Defining a multimodal autonomic state
Heart rate variability.
The two modalities of autonomic activity used in this study fall in the domains of heart rate variability (HRV) and electrodermal activity (EDA). HRV, computed from the ECG, is the beat-to-beat variation in the heart rate which is affected primarily by autonomic inputs, both sympathetic and parasympathetic [14]. This can be quantified in terms of both time and frequency domain metrics. However, most standard signal processing pipelines for HRV using time averaging methods to arrive at indices, which results in inaccurate and imprecise estimates that are not instantaneous, especially for measures that require accuracy down to the beat-to-beat level [14]. Preprocessing for the ECG data involved extracting R peaks using the Pan-Tompkins algorithm [15].
Then we applied a point process HRV framework previously developed in our group that models the rise of membrane potential in cardiac pacemaker cells as an integrate-and-fire process [14, 16, 17, 18]. In this framework, a history-dependent inverse Gaussian model is applied to the RR interval. The history dependence, codified as an autoregressive process for the mean of the distribution, accounts for autonomic inputs that persist for multiple seconds or minutes. This model yields instantaneous estimates for mean and standard deviation of heart rate as well as frequency domain measures such as power in low frequency (LF), power in high frequency (HF), and the ratio of LF/HF (possibly related to sympathovagal balance). The parameters are fitted using a local likelihood method on non-overlapping windows to account for changing autonomic dynamics. We screened across a range of values for two hyperparameters, the model order of the autoregressive process and window length for local likelihood parameter fitting, for each subject’s data. The point process framework includes a goodness-of-fit analysis to assess how well the model fits the data, and it has already been validated for its accuracy and precision in capturing heart rate variability in a number of datasets and under many conditions, including propofol anesthesia [10, 14, 19]. We used this framework to compute ten heart rate variability indices, summarized in Table 1. A summary of this point process framework can be found in S1 Appendix.
Electrodermal activity.
EDA, measured from two electrodes placed on the palmar surface of the hand, tracks the changes in electrical conductance of the skin due to pulsatile rise of sweat to the skin surface [20]. Unlike HRV, it is solely sympathetically controlled. It can be broadly divided into two components, tonic and phasic. The tonic component tracks very slow-moving changes in baseline over the course of several seconds or minutes and is thought to relate to skin hydration, ambient temperature, and skin thickness [20]. The phasic component tracks more transient, faster-occurring pulsatile sweat release events in response to spontaneous and evoked sudomotor nerve activity. These sweat release events appear as ‘pulses’ in phasic EDA, each at a specific time and with a particular amplitude [20]. More or larger EDA pulses correlates with increased sympathetic activity. Preprocessing of EDA consisted of two major steps, 1) detecting and correcting artifacts and 2) isolating the phasic component. Both have been described previously in [21]. Because of the level of high frequency noise seen in the recording equipment used for the EDA data, those data were additionally low-pass filtered with a cutoff of 3 Hz after artifact removal.

### RAW DATA
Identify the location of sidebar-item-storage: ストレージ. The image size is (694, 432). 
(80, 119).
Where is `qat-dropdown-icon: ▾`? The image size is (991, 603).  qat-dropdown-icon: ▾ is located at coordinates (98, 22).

### TASK GOAL
Continue the passage on heart rate variability and electrodermal activity as autonomic measures from where it stops.

### WRITTEN ANSWER
Our previous work showed that modeling the secretion and rise of sweat to the surface of the skin as an integrate-and-fire process reveals previously unseen statistical structure in EDA data [22, 23]. This structure suggests that the inter-pulse intervals in EDA data, much like RR intervals in ECG, can be hypothesized to follow an inverse Gaussian distribution. Based on this observation, we have also designed a physiology-informed framework for extracting pulses from phasic EDA data that has been validated in awake subjects and those under propofol sedation [24]. In this work, we adapted the same history-dependent inverse Gaussian framework from HRV to the inter-pulse intervals in EDA to compute instantaneous estimates of mean and standard deviation of pulse rate in EDA [11, 12].
To capture the pulse amplitude information, we used a history-dependent Gaussian model to compute instantaneous estimates of the mean and standard deviation of pulse amplitude. This hypothesizes a simple Gaussian model for the amplitudes with history dependence to account for autonomic inputs. Using separate models for the temporal and amplitude information in phasic EDA data within the same framework allowed us to explore the subject-specific interplay between them, which has not been studied. Along with tonic EDA, we computed a total of five EDA autonomic indices, summarized in Table 1. A summary of these frameworks can be found in S1 Appendix.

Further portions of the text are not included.